Nel Pd cadono i tabù: no a Conte, sì a Renzi. L'ira dell'ala sinistra

Zingaretti a parole chiede il reincarico, ma ricuce con Iv. Orlando: urne più vicine

Nel Pd cadono i tabù: no a Conte, sì a Renzi. L'ira dell'ala sinistra

Cade il veto su Matteo Renzi, cade l'aut aut «Conte o elezioni», cade anche l'avvertimento «après Giuseppi le déluge».

Il Pd, ovvio, sostiene il premier uscente e andrà a fare il suo nome al capo dello Stato nelle consultazioni di oggi al Quirinale, come miglior successore di se medesimo. Ma non sembra più così tetragono nell'impiccarsi al profilo dell'avvocato del popolo (o ex tale, non è chiarissimo) come appariva fino a qualche giorno fa. «Chiedo il mandato per proporre a Mattarella un incarico a Conte, per dar vita a un nuovo governo europeista che possa contare su un'ampia base parlamentare», dice il segretario Nicola Zingaretti davanti alla Direzione dem riunita (in via telematica) per fare il punto sulla crisi. Certo, aggiunge, «Conte rappresenta nelle forze politiche un punto di equilibrio credibile». Ma c'è un ma: «Le sfide immense che abbiamo davanti richiedono un salto di qualità, stabilità e visione, e sarebbe insufficiente affidarsi ad un nome se in questi giorni tutti, e sottolineo tutti (premier uscente incluso, ndr) non compiono un atto di generosità verso l'Italia facendo un passo avanti».

La relazione del segretario viene approvata all'unanimità, e senza alcun dibattito. Del resto nei momenti di crisi si cerca di evitare divisioni palesi, e infatti la Direzione di ieri è stata preceduta da lunghissime e anche aspre consultazioni. Con una parte dei dem (in particolare le correnti che fanno capo a Luca Lotti e Lorenzo Guerini, Base riformista, e quella di Dario Franceschini, Areadem) che hanno chiesto al segretario di prendere le distanze da colui che viene soprannominato il «dottor Stranamore» del Nazareno, ossia Goffredo Bettini, e dal vicesegretario Andrea Orlando, che nelle ultime settimane hanno insistito sul «mai più con Renzi» e hanno lasciato intendere che le elezioni anticipate fossero l'unica alternativa a Conte, e magari anche quella prediletta.

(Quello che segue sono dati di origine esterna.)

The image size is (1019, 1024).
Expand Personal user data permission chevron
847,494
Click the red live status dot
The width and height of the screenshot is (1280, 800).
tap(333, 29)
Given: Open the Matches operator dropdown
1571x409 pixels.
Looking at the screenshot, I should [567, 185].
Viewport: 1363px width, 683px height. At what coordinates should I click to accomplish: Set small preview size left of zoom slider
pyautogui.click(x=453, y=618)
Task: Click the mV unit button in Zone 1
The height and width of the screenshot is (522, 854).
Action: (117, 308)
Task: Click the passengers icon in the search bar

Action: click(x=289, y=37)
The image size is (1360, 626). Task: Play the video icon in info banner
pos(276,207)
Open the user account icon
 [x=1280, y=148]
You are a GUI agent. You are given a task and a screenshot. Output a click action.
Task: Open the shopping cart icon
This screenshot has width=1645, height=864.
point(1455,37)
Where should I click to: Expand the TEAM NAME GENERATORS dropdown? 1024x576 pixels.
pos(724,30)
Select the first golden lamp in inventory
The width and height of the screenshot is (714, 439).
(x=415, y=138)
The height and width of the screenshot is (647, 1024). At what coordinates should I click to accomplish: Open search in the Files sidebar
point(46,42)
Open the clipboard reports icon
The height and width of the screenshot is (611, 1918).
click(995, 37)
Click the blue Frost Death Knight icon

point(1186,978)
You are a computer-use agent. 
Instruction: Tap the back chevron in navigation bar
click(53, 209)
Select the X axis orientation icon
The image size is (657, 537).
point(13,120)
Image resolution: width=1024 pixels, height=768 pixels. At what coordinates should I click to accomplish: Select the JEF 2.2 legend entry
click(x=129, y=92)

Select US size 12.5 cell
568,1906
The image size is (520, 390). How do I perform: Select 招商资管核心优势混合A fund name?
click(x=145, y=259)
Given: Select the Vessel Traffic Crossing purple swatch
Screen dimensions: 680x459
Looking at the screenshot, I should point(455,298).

Una prospettiva che rischiava di mettere il segretario in contrapposizione con i gruppi parlamentari Pd, che più volte hanno segnalato in questi giorni il loro dissenso. «Nicola purtroppo ha attorno un gruppo dirigente di non eletti che sognano solo di entrare in Parlamento, non importa se all'opposizione e con Giorgia Meloni premier», dice un dirigente delle correnti «moderate» del partito. E Zingaretti quindi accantona il voto anticipato, lasciando invece intendere che se Conte fallisse si potrebbero valutare senza pregiudizi anche scenari alternativi. E apre al ritorno di Iv: nessuna «questione personale» contro Renzi, il rapporto con Italia viva «non ha nulla a che vedere con il risentimento per il passato, se mai con legittimi dubbi sulla affidabilità per il futuro». Chiaro che i voti renziani servono alla futura potenziale maggioranza del Conte ter. Ma è sull'«allargamento» che il Pd insiste, con l'intenzione di partecipare attivamente a quella forsennata caccia al «responsabile» che Conte sta (finora inutilmente) perseguendo, e con l'obiettivo di rendere aggiuntivi e non decisivi i voti di Renzi.

Soddisfatti franceschiniani e gueriniani: «Tanto più il Pd sarà unito, con il necessario e indispensabile coinvolgimento dei suoi gruppi parlamentari, tanto più sarà efficace nel perseguire con successo i suoi obiettivi», approva Andrea Romano.

Meno soddisfatta la sinistra orlandiana, che ricomincia subito a sparare bordate contro Renzi («Iv pensa solo a destabilizzare il paese», accusa Michele Bordo) e a ritirare in ballo lo spauracchio elettorale: «Il rischio di voto anticipato c'è ed è cresciuto», assicura il vicesegretario Pd.